Technical University of Munich
Masked DNA language model trained on 800+ species spanning 500M years of evolution, using explicit species conditioning to capture conserved regulatory elements.
The Species-Aware DNA Language Model is a masked language model (MLM) for genomic sequences that explicitly incorporates species identity as a conditioning signal during training and inference. Developed by Dennis Gankin, Alexander Karollus, and colleagues at the Technical University of Munich under Julien Gagneur, the model addresses a fundamental challenge in regulatory genomics: how to leverage conservation across distantly related genomes while still accounting for species-specific sequence variation and oligomer composition biases. The preprint appeared in January 2023, with the peer-reviewed version published in Genome Biology in 2024.
Standard DNA language models treat all input sequences as coming from an undifferentiated genomic space. This creates a problem when training on multi-species data: the model conflates true regulatory conservation with phylogenetic background composition differences, weakening its ability to identify functionally meaningful motifs. By conditioning on a discrete species embedding at training time, the species-aware approach allows the model to separate what is conserved because it is functional from what merely reflects the base composition of a given clade.

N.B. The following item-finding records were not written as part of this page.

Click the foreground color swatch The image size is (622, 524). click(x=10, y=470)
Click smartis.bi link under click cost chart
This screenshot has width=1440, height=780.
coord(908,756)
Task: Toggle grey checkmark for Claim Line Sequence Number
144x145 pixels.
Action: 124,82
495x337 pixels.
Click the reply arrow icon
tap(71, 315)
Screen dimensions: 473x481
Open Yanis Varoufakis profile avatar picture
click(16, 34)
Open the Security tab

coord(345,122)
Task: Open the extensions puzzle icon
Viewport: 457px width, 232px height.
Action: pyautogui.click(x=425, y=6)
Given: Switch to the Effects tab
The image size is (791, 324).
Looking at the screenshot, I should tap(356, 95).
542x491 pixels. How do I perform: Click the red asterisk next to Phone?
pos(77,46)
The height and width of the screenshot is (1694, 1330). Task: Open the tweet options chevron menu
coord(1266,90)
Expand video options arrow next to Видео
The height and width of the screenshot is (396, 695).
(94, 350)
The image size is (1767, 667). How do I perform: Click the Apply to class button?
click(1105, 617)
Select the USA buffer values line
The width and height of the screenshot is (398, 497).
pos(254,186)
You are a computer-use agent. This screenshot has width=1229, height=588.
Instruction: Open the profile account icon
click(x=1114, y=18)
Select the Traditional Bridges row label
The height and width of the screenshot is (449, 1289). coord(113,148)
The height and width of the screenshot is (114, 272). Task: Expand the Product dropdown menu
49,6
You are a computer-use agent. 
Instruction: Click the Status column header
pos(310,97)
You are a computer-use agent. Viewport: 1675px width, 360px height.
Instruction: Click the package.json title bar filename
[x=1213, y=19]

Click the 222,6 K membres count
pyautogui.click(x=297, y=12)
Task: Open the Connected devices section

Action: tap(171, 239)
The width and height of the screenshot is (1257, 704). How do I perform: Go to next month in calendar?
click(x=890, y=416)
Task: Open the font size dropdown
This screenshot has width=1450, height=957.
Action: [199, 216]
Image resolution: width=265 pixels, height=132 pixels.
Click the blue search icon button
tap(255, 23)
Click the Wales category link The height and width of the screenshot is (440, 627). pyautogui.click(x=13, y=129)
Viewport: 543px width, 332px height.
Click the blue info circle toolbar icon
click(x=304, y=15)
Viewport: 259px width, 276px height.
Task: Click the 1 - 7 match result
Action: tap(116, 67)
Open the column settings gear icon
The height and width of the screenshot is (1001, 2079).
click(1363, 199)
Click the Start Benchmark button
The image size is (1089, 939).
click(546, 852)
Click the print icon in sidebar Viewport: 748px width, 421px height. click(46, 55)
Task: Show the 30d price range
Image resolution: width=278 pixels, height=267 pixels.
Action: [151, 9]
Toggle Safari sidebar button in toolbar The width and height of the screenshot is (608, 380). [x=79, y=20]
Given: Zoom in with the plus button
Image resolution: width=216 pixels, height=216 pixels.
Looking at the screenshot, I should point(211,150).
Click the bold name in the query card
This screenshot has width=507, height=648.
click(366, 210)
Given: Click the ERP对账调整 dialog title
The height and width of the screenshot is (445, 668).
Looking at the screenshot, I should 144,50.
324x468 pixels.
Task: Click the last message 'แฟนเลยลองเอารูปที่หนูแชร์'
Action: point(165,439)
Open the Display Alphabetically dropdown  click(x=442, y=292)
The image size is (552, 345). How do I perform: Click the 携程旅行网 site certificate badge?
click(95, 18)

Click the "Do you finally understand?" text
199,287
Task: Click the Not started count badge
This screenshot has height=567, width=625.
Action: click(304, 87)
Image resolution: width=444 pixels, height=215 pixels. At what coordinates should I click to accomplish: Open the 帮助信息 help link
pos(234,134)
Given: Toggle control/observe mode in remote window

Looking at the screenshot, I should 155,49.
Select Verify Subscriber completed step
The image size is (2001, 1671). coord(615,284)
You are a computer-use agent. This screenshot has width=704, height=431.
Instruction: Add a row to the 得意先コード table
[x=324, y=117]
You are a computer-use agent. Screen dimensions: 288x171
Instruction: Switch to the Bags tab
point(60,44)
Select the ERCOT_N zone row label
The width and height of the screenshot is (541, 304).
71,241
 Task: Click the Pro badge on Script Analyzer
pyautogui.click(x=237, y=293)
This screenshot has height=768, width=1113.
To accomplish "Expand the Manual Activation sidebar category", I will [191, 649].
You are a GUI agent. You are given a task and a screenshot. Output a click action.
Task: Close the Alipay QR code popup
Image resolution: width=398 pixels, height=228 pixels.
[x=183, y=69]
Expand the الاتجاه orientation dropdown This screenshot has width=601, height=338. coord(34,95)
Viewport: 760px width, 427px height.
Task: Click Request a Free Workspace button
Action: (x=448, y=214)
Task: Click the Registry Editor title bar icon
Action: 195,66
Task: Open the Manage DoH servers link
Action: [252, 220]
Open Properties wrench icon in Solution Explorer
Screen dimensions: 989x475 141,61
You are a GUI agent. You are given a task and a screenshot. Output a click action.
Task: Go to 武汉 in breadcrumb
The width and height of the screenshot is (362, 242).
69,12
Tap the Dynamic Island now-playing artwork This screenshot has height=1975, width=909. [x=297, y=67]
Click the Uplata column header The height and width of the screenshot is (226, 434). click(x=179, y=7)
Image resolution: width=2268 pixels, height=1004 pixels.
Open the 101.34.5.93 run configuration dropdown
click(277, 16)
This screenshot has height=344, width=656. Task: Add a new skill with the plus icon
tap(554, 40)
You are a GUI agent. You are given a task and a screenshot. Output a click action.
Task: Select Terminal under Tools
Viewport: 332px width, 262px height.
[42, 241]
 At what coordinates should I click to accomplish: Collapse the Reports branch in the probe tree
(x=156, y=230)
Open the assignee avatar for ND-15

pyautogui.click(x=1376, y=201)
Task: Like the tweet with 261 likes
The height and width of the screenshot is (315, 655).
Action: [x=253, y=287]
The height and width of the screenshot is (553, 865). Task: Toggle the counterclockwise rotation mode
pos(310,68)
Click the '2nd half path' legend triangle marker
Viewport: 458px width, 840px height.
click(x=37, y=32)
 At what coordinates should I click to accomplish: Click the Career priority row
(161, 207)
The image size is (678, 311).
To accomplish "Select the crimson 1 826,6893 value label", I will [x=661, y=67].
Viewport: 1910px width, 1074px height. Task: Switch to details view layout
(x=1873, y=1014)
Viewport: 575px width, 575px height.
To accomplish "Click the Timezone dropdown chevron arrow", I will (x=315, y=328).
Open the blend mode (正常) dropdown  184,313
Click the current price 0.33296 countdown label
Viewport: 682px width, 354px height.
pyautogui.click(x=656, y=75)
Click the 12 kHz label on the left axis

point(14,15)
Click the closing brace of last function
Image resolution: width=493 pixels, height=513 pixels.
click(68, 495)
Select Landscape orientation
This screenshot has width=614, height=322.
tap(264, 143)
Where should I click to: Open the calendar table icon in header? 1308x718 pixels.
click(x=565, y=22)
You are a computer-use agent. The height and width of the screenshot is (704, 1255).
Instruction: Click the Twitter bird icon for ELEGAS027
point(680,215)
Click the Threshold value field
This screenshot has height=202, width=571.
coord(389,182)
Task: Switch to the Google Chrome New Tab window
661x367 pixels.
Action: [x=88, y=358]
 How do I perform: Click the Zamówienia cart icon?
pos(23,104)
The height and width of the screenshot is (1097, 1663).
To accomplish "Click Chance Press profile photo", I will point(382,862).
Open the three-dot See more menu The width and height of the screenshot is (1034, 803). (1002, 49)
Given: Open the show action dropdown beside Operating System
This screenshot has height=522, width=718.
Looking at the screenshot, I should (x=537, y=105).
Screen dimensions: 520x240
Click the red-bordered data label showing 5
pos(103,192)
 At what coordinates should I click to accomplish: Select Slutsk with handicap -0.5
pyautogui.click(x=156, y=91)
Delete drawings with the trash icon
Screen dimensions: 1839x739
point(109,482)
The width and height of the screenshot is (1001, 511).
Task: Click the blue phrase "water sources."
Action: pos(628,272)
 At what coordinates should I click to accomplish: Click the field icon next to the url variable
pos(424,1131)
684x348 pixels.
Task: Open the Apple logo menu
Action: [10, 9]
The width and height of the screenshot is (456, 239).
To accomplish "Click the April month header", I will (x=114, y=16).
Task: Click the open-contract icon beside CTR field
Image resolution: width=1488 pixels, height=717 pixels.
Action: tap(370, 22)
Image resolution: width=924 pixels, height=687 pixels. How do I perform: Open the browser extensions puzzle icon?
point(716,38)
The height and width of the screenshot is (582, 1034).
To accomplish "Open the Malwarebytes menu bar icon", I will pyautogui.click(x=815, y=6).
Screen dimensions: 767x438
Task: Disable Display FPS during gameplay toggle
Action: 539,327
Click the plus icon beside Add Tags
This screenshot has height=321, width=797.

The result is a model that can reconstruct and represent non-coding regulatory sequences across more than 800 species spanning over 500 million years of evolutionary divergence — a timescale far exceeding the range over which conventional multiple sequence alignment remains informative. This breadth gives the model access to a rich signal of purifying selection that pure sequence-based methods cannot exploit at such evolutionary distances.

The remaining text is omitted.